Supplied passage
* * * * *

The ongoing flare-up between President Obama and Afghan President Hamid Karzai apparently is reaching dangerous proportions. President Obama, who is attempting to win the hearts and minds of the Afghan people, while also trying to defeat the Taliban and Al Qaida in the field is losing patience with his Afghan partner. Corruption and ineptitude are the main complaints expressed by our President. However, the voicing of these concerns in public has set off a chain of events that now threaten the very counter insurgency that President Obama is trying to win. It is difficult to convince the Afghan people to join us in the fight when we tell these same people that their political leader is a crook.

When some aide pointed out to President Franklin Roosevelt that the Shah of Iran was a corrupt SOB President Roosevelt answered, “Yes, but he is our SOB!” Presidents when making foreign policy decisions must live with the allies dealt to them. President Truman and Eisenhower had to deal with Charles De Gaulle. President Reagan had to deal with France’s Prime Minister Francois Mitterrand. Reagan’s was a best case scenario. French pride and arrogance was satisfied, as was the US’s security interests in Europe. But during this period, President Reagan had to endure continuous French back stabbing, insults, and petty complaints. Mitterrand, a crafty old socialist pol extracted his pound of flesh. But you would have never known it by listening to Reagan. In public, President Reagan was all smiles. What went on behind closed doors remained behind closed doors. JFK and Vietnam was a worst case scenario. Vietnam’s President Diem was a corrupt, ruthless dictator. JFK wanted him out, and voiced this opinion though Ambassador Henry Cabot Lodge. Diem was assassinated a few months later (some say with the help of the CIA), and Vietnam was never the same again. Diem was the last Vietnamese leader to keep the nation together until the fall of Saigon in 1975.

* * * * *

Dataset content
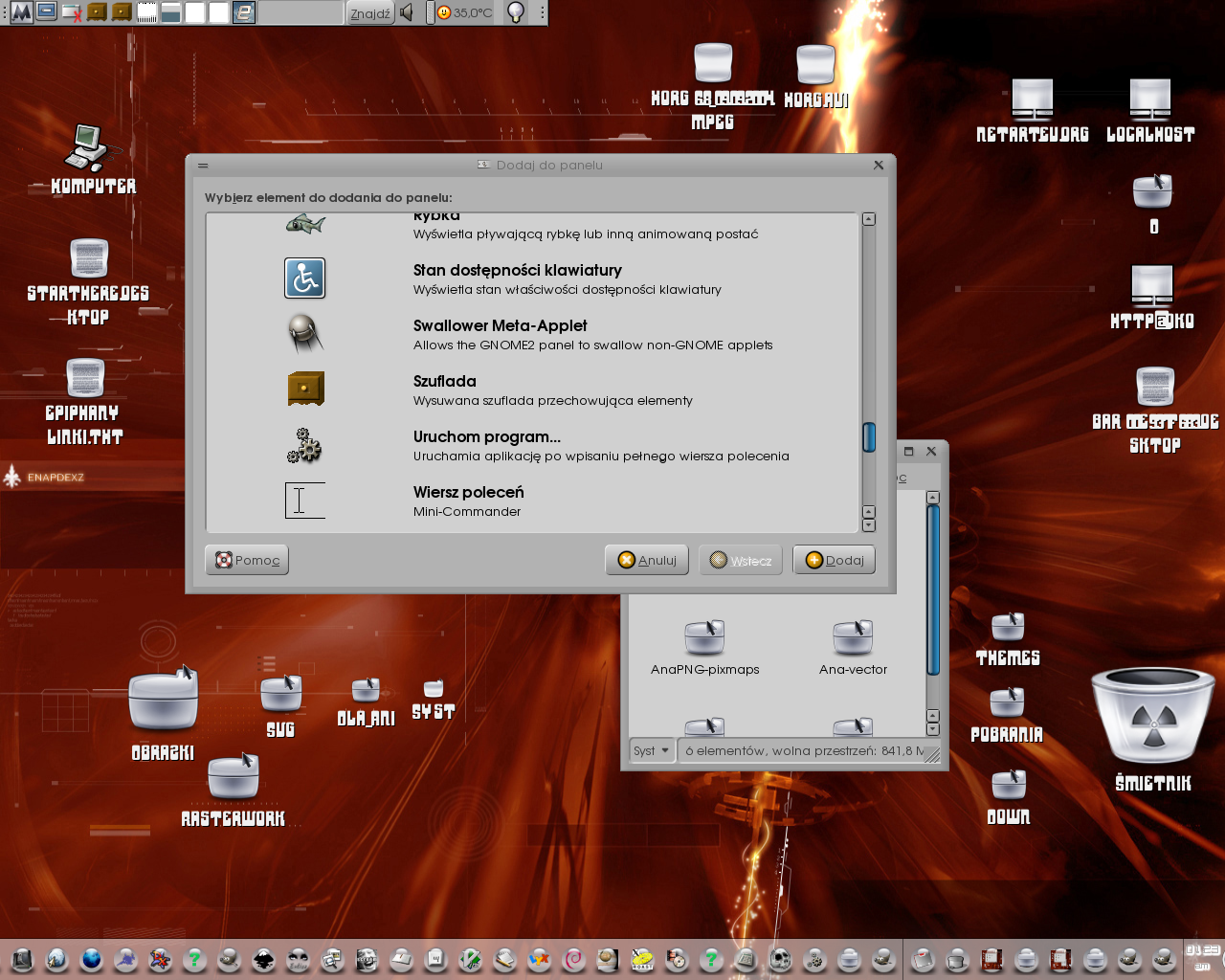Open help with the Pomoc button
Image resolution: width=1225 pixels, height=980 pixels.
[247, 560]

* * * * *

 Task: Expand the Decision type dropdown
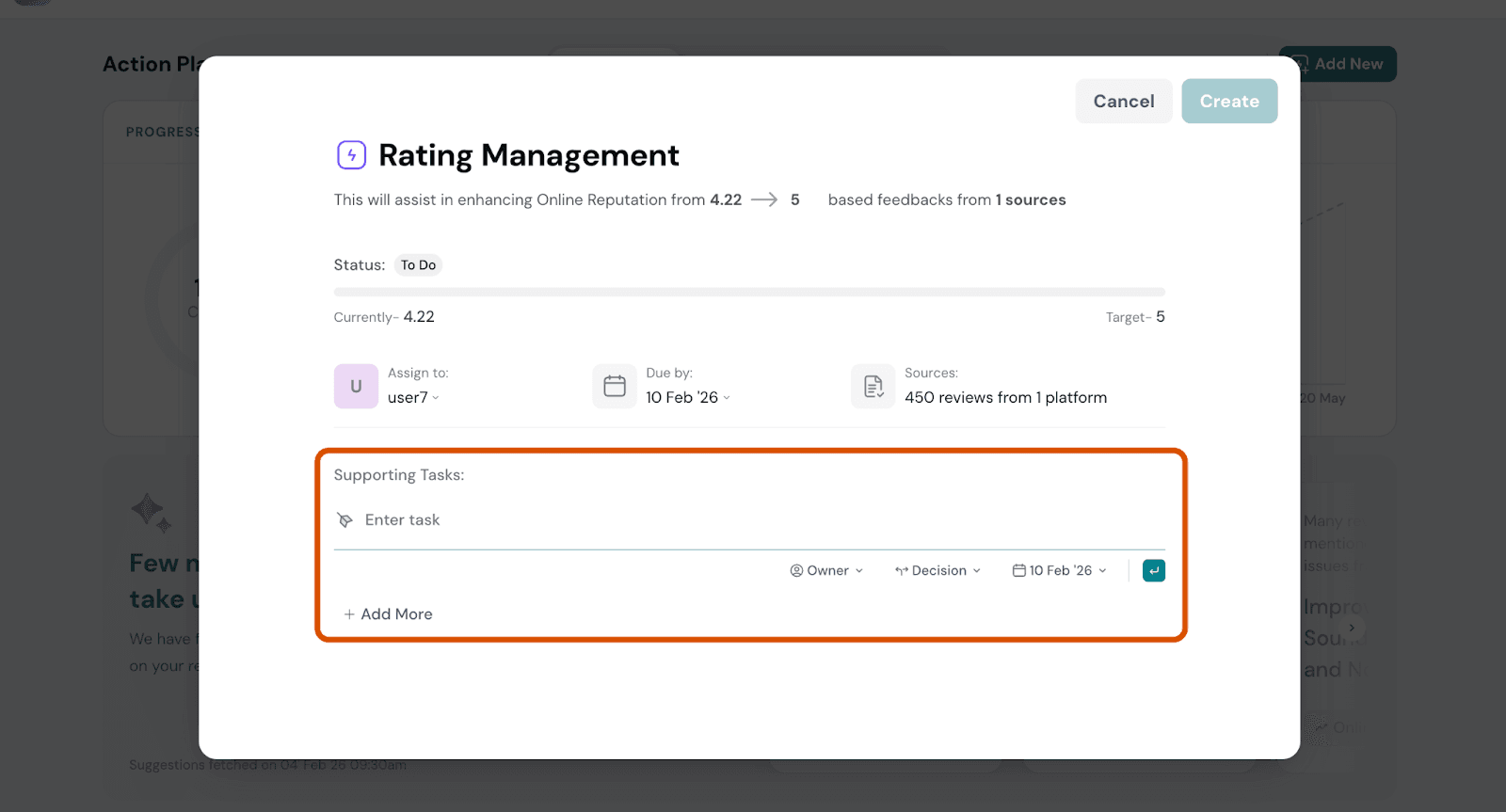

* * * * *

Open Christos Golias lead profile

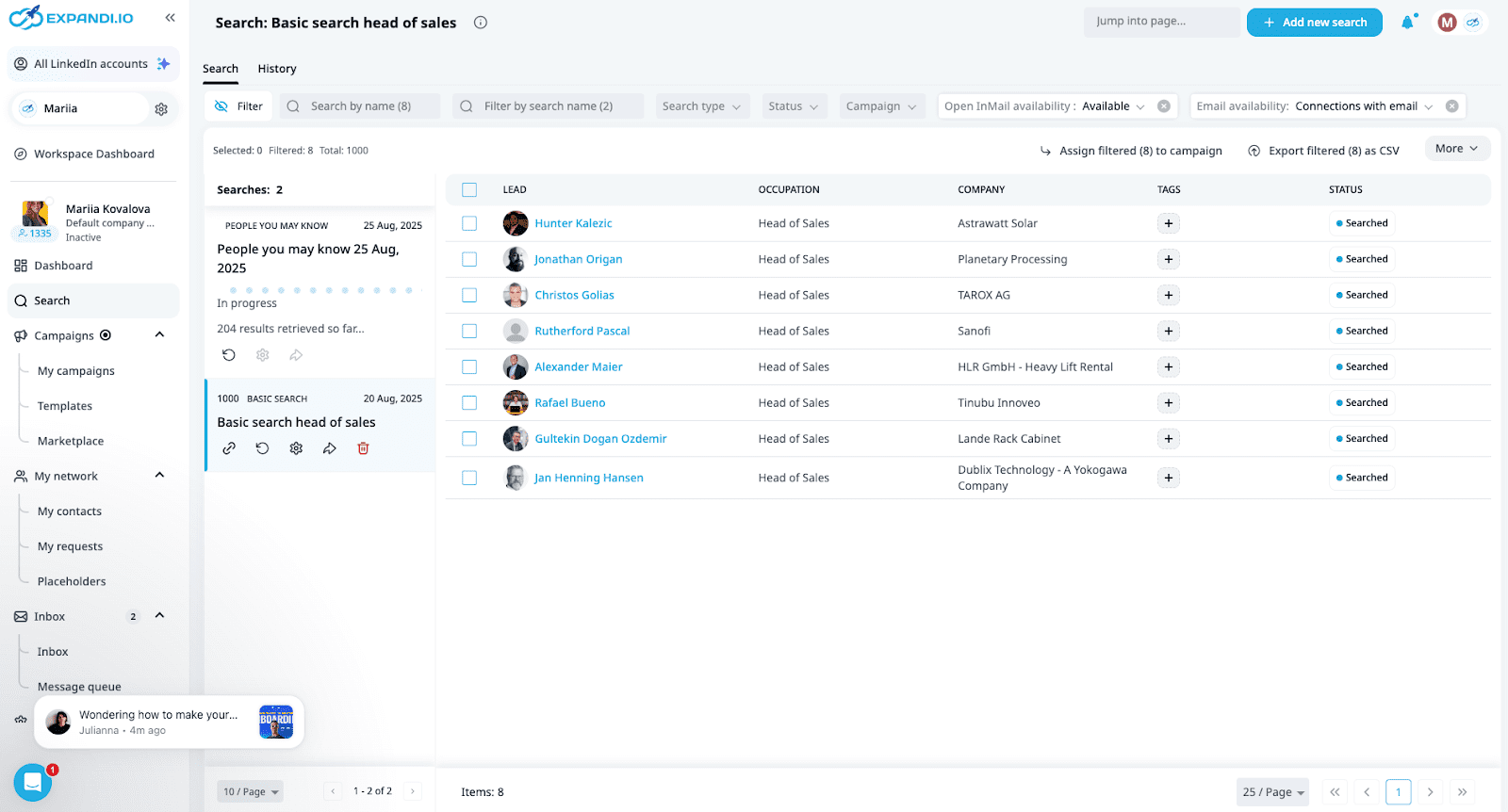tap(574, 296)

* * * * *

Jobs
(a) Please write out the stretch of the commentary on Obama and Karzai from "The ongoing flare-up" through "is a crook.".
(b) Answer these questions from the commentary on Obama and Karzai:
(i) What two main complaints does President Obama express about his Afghan partner?
(ii) Which French leader did President Reagan have to deal with?
(iii) Through whom did JFK voice his opinion that Diem should be out?

The results
(a)
The ongoing flare-up between President Obama and Afghan President Hamid Karzai apparently is reaching dangerous proportions. President Obama, who is attempting to win the hearts and minds of the Afghan people, while also trying to defeat the Taliban and Al Qaida in the field is losing patience with his Afghan partner. Corruption and ineptitude are the main complaints expressed by our President. However, the voicing of these concerns in public has set off a chain of events that now threaten the very counter insurgency that President Obama is trying to win. It is difficult to convince the Afghan people to join us in the fight when we tell these same people that their political leader is a crook.

(b)
(i) Corruption and ineptitude.
(ii) Francois Mitterrand.
(iii) Ambassador Henry Cabot Lodge.